Adhroei insisted that the Saudi-led coalition is responsible for this crisis, as it is still preventing fuel ships from offloading in Hodeidah.

However, some Yemenis called the Houthi's reason for blocking the fuel trailers a "joke".

"We buy petrol from the black market, and usually this petrol is mixed with water and other materials. Does this meet their specifications? This is just a pretext by the Houthis to prevent the fuel trailers from entering, and then to create a fuel crisis so the world will feel sympathy for them," said Mohammed, a Sanaa resident.

"My message to the Houthis is to let the fuel trailers enter their areas without silly statements, and my message to the coalition is to lift the siege on Yemen and let ships offload fuel in Hodeidah," he said.

As for Haimi, the bus driver, politics don't mean much as long as he can get access to petrol.

"Petrol means work, and work means a good life. Without enough petrol our life will only get worse," he said.

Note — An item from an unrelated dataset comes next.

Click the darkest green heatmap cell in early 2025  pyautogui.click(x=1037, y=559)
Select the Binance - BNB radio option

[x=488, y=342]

Yemen saw its worst fuel crisis in 2015 when the country's refineries ceased operation after it stopped oil production. Hundreds of angry rioters expressed their frustration over the sudden surge of fuel price by blocking off main roads and burning tyres in the streets of the capital. The crisis began to ease when Yemen started to import fuel. 

The country has already been branded the world's worst humanitarian crisis. A survey by 24 international aid groups, including Save the Children, has warned that around 5.5 million people face losing access to food and clean water in Yemen this year.